** TEXT PROVIDED follows **
Our data show steep early growth in algorithmic diagnostic reasoning skills between the MS1 and MS3 years followed by slowing of growth, between the MS3 and R2 years (Figure 3). We observed this in the growth rate of concept connections (Table 1) and semantic memories (Table 3). It can also be seen as the steepest tangent on the propositional growth curve between the MS1 and MS3 years, with a slightly decreasing slop in all disease processes between the MS3 and R2 years in the proposition map (Figure 1). If, in fact, this growth is initially exponential it would be due to positive feedback. This positive feedback could be supplied by Hebb’s law [32], often stated as “neurons that fire together wire together”. The efficiency obtained from this reorganization would feed back on the handling of new and old information, and facilitate compilation into more efficient chunks. One piece of evidence from our study that suggests such conceptual chunking is the transition of “fluid buildup” (MS1/MS3—focused on concrete physical exam findings) to volume overload (R2/F—a more abstract concept that includes interactions between volume, vessel capacitance, and cardiac output) in the CHF concept maps. Logistic curves begin to flatten out as they reach a limit. We believe the limit in this case may be working memory, which can handle only roughly seven bits of information [33]. The cognitive maps of second year residents get too complex for the working memory to manage all the critical variables simultaneously (see Figure A4 in Appendix).

Figure 3.

The logistic growth of diagnostic reasoning skills observed in intermediate learners.

Figure 3

MS1 = First year medical students, MS3 = third year medical students, R2 = second year internal medicine residents.

3.3. Experts: Cognitive State Transition

In the propositional analysis, the average number of propositions per disease per training level peaked in the resident year. The word count per transcript steadily increased with experience level. Concept maps demonstrate a steady increase in complexity (as measured by concept connections) from first year students to residents, reflecting increasingly elaborated rule-based cognitive models (data not shown). The average number of propositions per disease group, percentage of total words that are propositions, and the number of concept map connections all show large drops between residents and faculty (Table 1 above). There is also a qualitative difference between residents and faculty in their concept maps (Appendix, Figure A4, residents and Figure A5, faculty). Residents have compiled their propositions into complex inferences, moving from signs and symptoms through pathophysiology to implications and plans (reminiscent of illness scripts [15]). Faculty concept maps are simpler and compiled around sorting into prototypical stories as the first step after assessing urgency.

As seen previously in the grounded theory analysis (Table 2), there is a drop in the importance of tests and an increase in the use of disconfirming cues (“rule outs”) in the diagnostic process between residents and faculty. Figure 4 shows the average number of coding references per transcript for passages that were simultaneously coded as cue generation and three other salient categories; experience, symptoms, and physical exam.
** End of TEXT PROVIDED **
◆ THINGS TO DO
[A] Answer these questions from the diagnostic reasoning excerpt:
(i) What do the authors believe is the limit that makes the logistic curves flatten out?
(ii) What does R2 stand for?
(iii) Between residents and faculty, what drops in importance in the diagnostic process?
[B] Write out the stretch of the diagnostic reasoning excerpt from "As seen previously" through "and physical exam.".
[C] Carry the diagnostic reasoning excerpt forward from the point where it stops.
** INFORMATION PROVIDED follows **
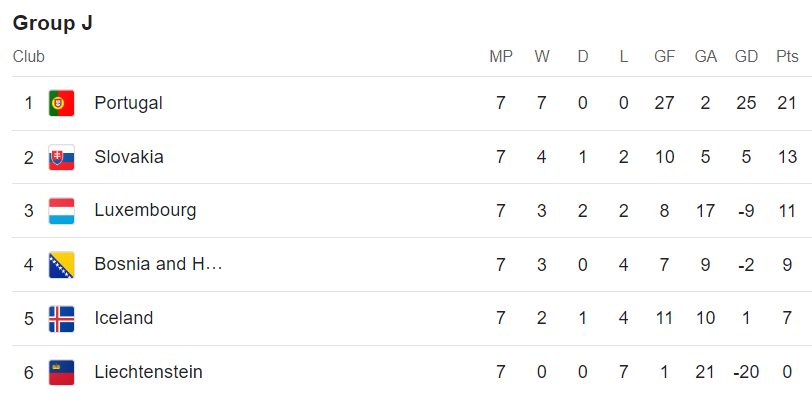The image size is (812, 409).
Task: Select Luxembourg team name
Action: pyautogui.click(x=145, y=211)
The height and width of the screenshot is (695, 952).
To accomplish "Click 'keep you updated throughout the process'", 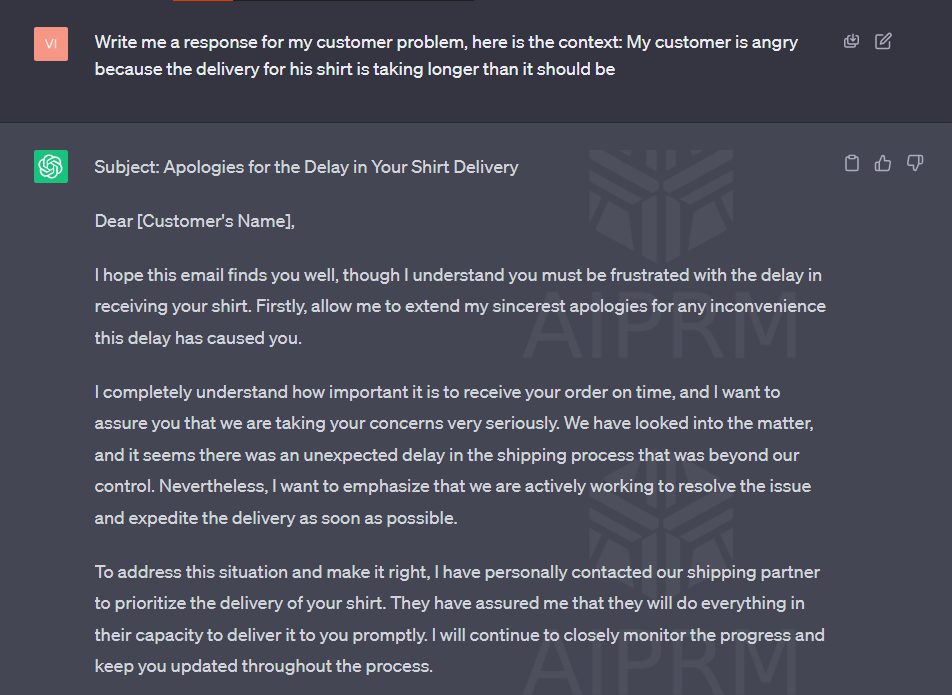I will [264, 666].
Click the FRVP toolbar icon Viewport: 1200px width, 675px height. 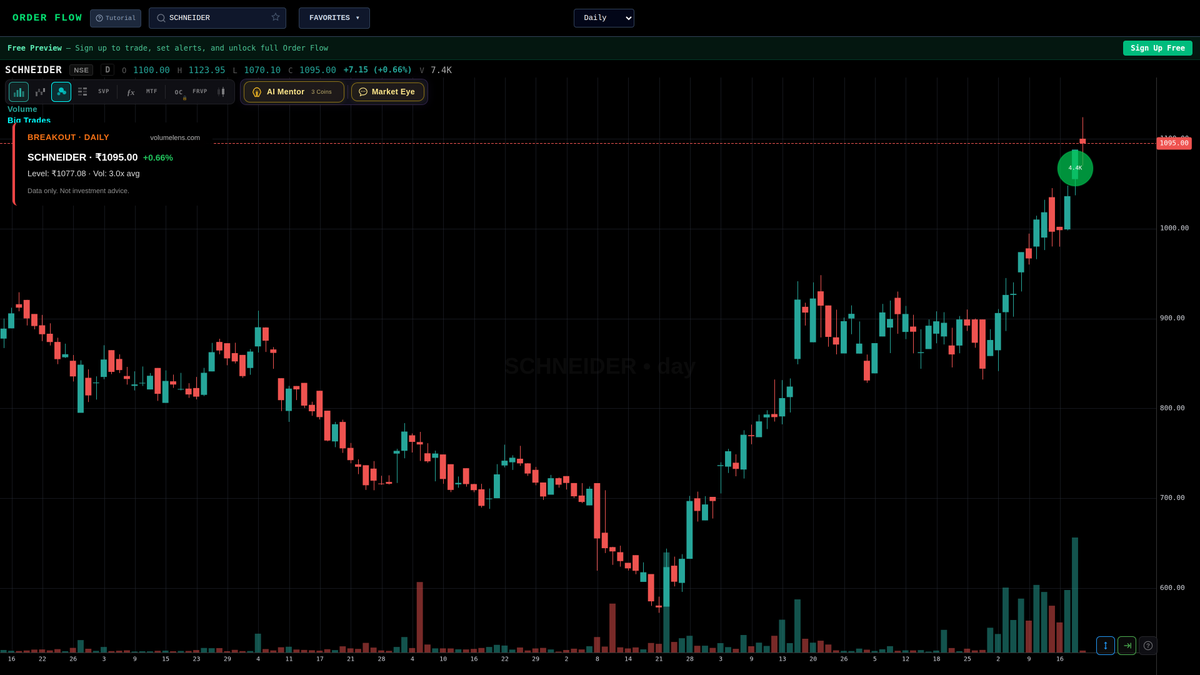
** End of INFORMATION PROVIDED **
◆ EXERCISE ANSWERS
[A]
(i) Working memory, which can handle only roughly seven bits of information.
(ii) Second year internal medicine residents.
(iii) Tests.

[B]
As seen previously in the grounded theory analysis (Table 2), there is a drop in the importance of tests and an increase in the use of disconfirming cues (“rule outs”) in the diagnostic process between residents and faculty. Figure 4 shows the average number of coding references per transcript for passages that were simultaneously coded as cue generation and three other salient categories; experience, symptoms, and physical exam.

[C]
Figure 4.

Figure 4

Average number of coded text units per transcript for residents and faculty members that were simultaneously coded as cue generation and experience, symptoms, or physical exam.

The data in Figure 4 show that “cue generation” changes from largely symptom driven in residents to almost equally experience, symptom, and physical exam driven in faculty. Table 3 above shows the matrix of responses to the question “can you remember anyone with this disease”. The episodic (personal) memories of residents were generally the basis for the development of rules. Residents also had the highest rate of semantic (factual) memories scored as explanations and predictions. For instance, the following examples demonstrate the transition from episodes that imply rules to factual explanations that should be pursued.

  • Example 9 (R2) “My last call, one patient had diastolic heart failure and had gained like 25 pounds, and they were not able to diurese him [as an outpatient]… The essential part here was to control his heart rate so the Lasix could start working.” (episodic memory supporting the rule diastolic heart failure ➔ control heart rate).

  • Example 10 (R2) “I had a patient in clinic last week who presented with a weight gain of 25 pounds… (episodic memory) The classic is they have a trigger: Thanksgiving dinner, missing their medications, a small heart attack.” (semantic memory: explanations).

In contrast, the episodic memories of faculty members were often used to illustrate unfamiliar boundary cases and they often had specific semantic qualifiers representing ecological information (underlined). For instance:

  • Example 11 (F) “My wife and I were having dinner at some friend’s house… She was a 26 year old woman who had twins about four weeks before and [we] were carrying on a conversation… something was bothering me… I looked over and realized she had Cheyne-Stokes breathing… Turns out she had post-partum congestive cardiomyopathy.” (episodic memory, unfamiliar cause of heart failure anchored to semantic qualifier for environmental information, Cheyne-Stokes breathing).

  • Example 12 (F) “I was working in a small town, around 6000 [people], in the mountains. It was July, black fly season, and a woman came in with all the classic signs of pneumonia: cough, shortness of breath and fever and the classic physical findings, but it was the wrong season… I rechecked the chart and noticed she had Faget’s sign (pulse-temperature disparity)… she had Legionella.” (episodic memory, unfamiliar cause of pneumonia anchored to semantic qualifier for environmental information, Faget’s sign).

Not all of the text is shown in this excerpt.